It's becoming increasingly difficult to define bands with a genre label that does justice to their musical dignity and vision of the better ones. Baroness does mold its sound from the canvas of sludge metal but then toys with its precepts, the end result being something that's nearly unclassifiable. The Georgia-based band's contemporaries, Mastodon, broke into mainstream popularity using this brand of morphed "sludge metal." But, where Mastodon stays within metallic boundaries, Baroness steps far outside that box with no regards to commercial pliability. Blue Record comes off like a novel in sound and expresses an experience rather than just a collection of songs, a flair they must have picked up studying the grooves of symphonic prog-rock like Gentle Giant or Camel.

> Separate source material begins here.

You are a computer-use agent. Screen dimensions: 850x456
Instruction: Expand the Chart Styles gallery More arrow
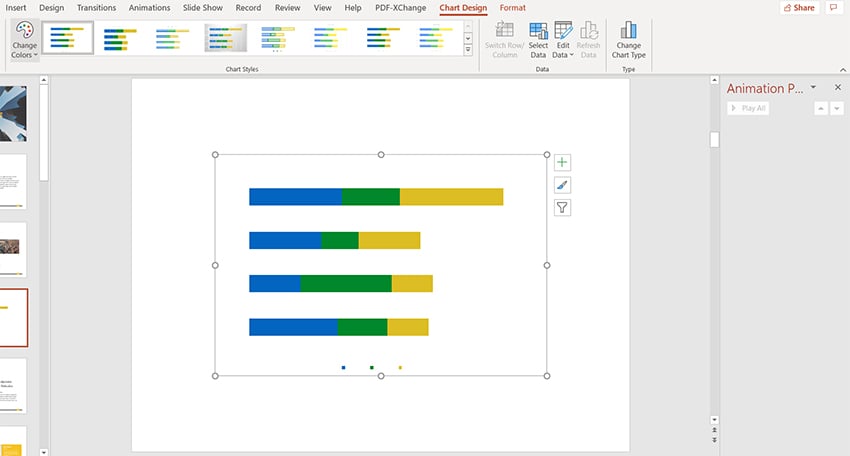pyautogui.click(x=468, y=51)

"The Sweetest Curse" is the only track hinged on common sludge characteristics. What follows is an entrance into the strange and unusual. John Baizley's and Peter Adams' guitars ring out down-tuned harmonies that constantly shift between modal motifs and snarly, catchy riffs. Vocally, Baizley contributes harmonies that come off like Beach Boys lines reworked by early Bauhaus, expertly layering voices that sound bouncy yet nearly ghastly. "O're Hell and Hide" features a thudding drum beat that's dancefloor-ready music atop blazing guitar runs. Or "The Gnashing," which could have been a cover of a mid-'70's Willie Nelson tune (think, Shotgun Willie or Phases and Stages). In short, Baroness turns in a bang-up job that reworks the structures of sludge metal, while delivering a record that's punchy, catchy and gets a kick out of itself while breathing radiantly with life.
Baroness plays Tuesday, Nov. 24, at the Magic Stick, 4120 Woodward Ave., Detroit; 313-833-7665.